[WHAT THE TASK REQUIRES]:
Word for word, restate all of the data shown below.

##############################

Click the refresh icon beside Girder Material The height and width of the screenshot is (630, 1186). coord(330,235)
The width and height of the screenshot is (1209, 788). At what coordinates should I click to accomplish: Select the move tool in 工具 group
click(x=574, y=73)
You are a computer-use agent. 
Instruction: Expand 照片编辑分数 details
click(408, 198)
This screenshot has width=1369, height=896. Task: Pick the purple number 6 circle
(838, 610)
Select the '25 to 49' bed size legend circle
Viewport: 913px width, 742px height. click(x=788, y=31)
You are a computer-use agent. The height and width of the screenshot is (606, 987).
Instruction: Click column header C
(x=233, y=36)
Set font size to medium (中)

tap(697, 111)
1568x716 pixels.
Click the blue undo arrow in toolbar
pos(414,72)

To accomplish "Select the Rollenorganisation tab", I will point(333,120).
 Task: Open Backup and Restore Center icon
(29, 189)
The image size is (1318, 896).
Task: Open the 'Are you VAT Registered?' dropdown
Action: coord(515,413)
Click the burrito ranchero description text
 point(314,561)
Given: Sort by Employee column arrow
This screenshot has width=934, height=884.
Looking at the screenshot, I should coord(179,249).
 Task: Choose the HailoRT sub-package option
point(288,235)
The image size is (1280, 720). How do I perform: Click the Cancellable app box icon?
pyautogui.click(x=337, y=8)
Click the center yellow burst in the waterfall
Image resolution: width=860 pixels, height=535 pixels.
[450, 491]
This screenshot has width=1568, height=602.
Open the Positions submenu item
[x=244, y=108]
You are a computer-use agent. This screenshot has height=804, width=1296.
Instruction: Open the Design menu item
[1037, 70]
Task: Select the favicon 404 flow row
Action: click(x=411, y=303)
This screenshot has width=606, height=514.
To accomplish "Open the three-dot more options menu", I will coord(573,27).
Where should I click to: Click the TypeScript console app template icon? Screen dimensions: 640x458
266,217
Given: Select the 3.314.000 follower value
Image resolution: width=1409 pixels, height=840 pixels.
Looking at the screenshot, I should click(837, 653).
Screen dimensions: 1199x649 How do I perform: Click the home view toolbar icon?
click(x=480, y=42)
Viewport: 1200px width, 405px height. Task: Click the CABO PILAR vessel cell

##############################

[ANSWER BOX]:
Click the refresh icon beside Girder Material The height and width of the screenshot is (630, 1186). coord(330,235)
The width and height of the screenshot is (1209, 788). At what coordinates should I click to accomplish: Select the move tool in 工具 group
click(x=574, y=73)
You are a computer-use agent. 
Instruction: Expand 照片编辑分数 details
click(408, 198)
This screenshot has width=1369, height=896. Task: Pick the purple number 6 circle
(838, 610)
Select the '25 to 49' bed size legend circle
Viewport: 913px width, 742px height. click(x=788, y=31)
You are a computer-use agent. The height and width of the screenshot is (606, 987).
Instruction: Click column header C
(x=233, y=36)
Set font size to medium (中)

tap(697, 111)
1568x716 pixels.
Click the blue undo arrow in toolbar
pos(414,72)

To accomplish "Select the Rollenorganisation tab", I will point(333,120).
 Task: Open Backup and Restore Center icon
(29, 189)
The image size is (1318, 896).
Task: Open the 'Are you VAT Registered?' dropdown
Action: coord(515,413)
Click the burrito ranchero description text
 point(314,561)
Given: Sort by Employee column arrow
This screenshot has width=934, height=884.
Looking at the screenshot, I should coord(179,249).
 Task: Choose the HailoRT sub-package option
point(288,235)
The image size is (1280, 720). How do I perform: Click the Cancellable app box icon?
pyautogui.click(x=337, y=8)
Click the center yellow burst in the waterfall
Image resolution: width=860 pixels, height=535 pixels.
[450, 491]
This screenshot has width=1568, height=602.
Open the Positions submenu item
[x=244, y=108]
You are a computer-use agent. This screenshot has height=804, width=1296.
Instruction: Open the Design menu item
[1037, 70]
Task: Select the favicon 404 flow row
Action: click(x=411, y=303)
This screenshot has width=606, height=514.
To accomplish "Open the three-dot more options menu", I will coord(573,27).
Where should I click to: Click the TypeScript console app template icon? Screen dimensions: 640x458
266,217
Given: Select the 3.314.000 follower value
Image resolution: width=1409 pixels, height=840 pixels.
Looking at the screenshot, I should click(837, 653).
Screen dimensions: 1199x649 How do I perform: Click the home view toolbar icon?
click(x=480, y=42)
Viewport: 1200px width, 405px height. Task: Click the CABO PILAR vessel cell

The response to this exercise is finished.